- [TASKS TO COMPLETE]:
(1) From the prion protein abstract below, list the variants of PrPC whose NMR solution structures were measured alongside wild type.
(2) Answer these questions from the prion protein abstract below.
(a) Which N-terminal residues might adopt a helical conformation?
(b) Which amino acids toward the C terminus showed minor variations in orientation?
(c) Within which structural elements are the amino acids that form the Helix-Loop-helix motif?

- [EXERCISE PASSAGE]:

::::

Predicted consequences of site-directed mutagenesis and the impact of species variation on prion protein misfolding through the N-terminal domain

Variant Creutzfeldt-Jacob disease (vCJD) is considered to afflict humans through the acquisition of variant isomers and misfolding of the normal cellular prion polypeptide, PrPC. Although the exact mechanism of the misfolding is not been yet clearly understood, this paper provides four additional pieces of evidence in support of the hypothesis that misfolding within PrPC involves N-terminal residues, up to and including Asn(178). Structural predictions for N-terminal residues between Leu(4) and Gly(124) revealed that Leu4-Leu19 might adopt a helical conformation. Furthermore, measurement of C-alpha distance variations, as determined from available NMR solution structures of wild type, as well as the biologically significant Val(166), Asn(170) and Lys(220) variants of PrPC, revealed previously unreported global and local conformational differences may occur in PrPC as a result of these amino-acid substitutions. Notably, three regions, His(140)-Tyr(150) and Met(166)-Phe(175) showed deviations greater than 3 angstrom in their C-alpha-coordinates (cf wild type) indicating that the majority of the N-terminal domain is likely to contribute to the misfolding of PrPC. Minor variations in the orientation of amino acids Thr(193)-Glu(200), located towards the C terminus of the protein, were also noted. This most likely indicates the presence of a hinge mechanism, inherent to a Helix-Loop-helix (HLH) motif formed by amino acids within alpha 2, LIII and alpha 3, in order to accommodate reorientation of the motif in response to misalignment of the N-terminal domain. An unexpected 3 angstrom deviation from the coordinates of the wild type polypeptide, absent from either Val(166), Asn(170) variants was observed over the region Arg(154)-Tyr(155) within the Val(166) form of PrPC. This may contribute to the explanation as to why patients carrying the Val(166) isoform of PrPC may be more susceptible to vCJD.

::::

- [THE DATA]:
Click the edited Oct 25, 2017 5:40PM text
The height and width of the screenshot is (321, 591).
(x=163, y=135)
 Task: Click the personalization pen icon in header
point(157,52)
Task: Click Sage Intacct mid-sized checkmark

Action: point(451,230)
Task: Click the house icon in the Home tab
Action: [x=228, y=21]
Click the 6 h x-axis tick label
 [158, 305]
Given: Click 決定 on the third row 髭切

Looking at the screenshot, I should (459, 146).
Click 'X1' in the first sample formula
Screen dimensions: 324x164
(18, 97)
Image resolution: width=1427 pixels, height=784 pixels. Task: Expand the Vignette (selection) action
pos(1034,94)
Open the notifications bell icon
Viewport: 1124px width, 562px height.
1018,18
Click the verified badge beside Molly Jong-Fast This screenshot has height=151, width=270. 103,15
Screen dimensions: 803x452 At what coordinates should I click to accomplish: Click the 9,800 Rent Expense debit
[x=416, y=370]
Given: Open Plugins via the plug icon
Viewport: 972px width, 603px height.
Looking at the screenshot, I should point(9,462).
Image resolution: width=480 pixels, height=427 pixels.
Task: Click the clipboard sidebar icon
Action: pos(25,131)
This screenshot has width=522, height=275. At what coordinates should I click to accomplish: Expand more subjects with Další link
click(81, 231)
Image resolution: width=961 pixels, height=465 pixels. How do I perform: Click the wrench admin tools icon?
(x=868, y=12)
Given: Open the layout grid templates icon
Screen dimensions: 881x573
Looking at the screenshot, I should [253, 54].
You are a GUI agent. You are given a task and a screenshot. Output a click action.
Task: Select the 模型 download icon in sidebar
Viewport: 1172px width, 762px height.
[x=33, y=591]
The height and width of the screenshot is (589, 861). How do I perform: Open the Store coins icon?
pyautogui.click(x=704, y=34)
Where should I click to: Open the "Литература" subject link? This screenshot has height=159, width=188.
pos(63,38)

::::

- [SOLVED TASKS]:
(1)
Val(166)
Asn(170)
Lys(220)

(2)
(a) Leu4-Leu19
(b) Thr(193)-Glu(200)
(c) Alpha 2, LIII and alpha 3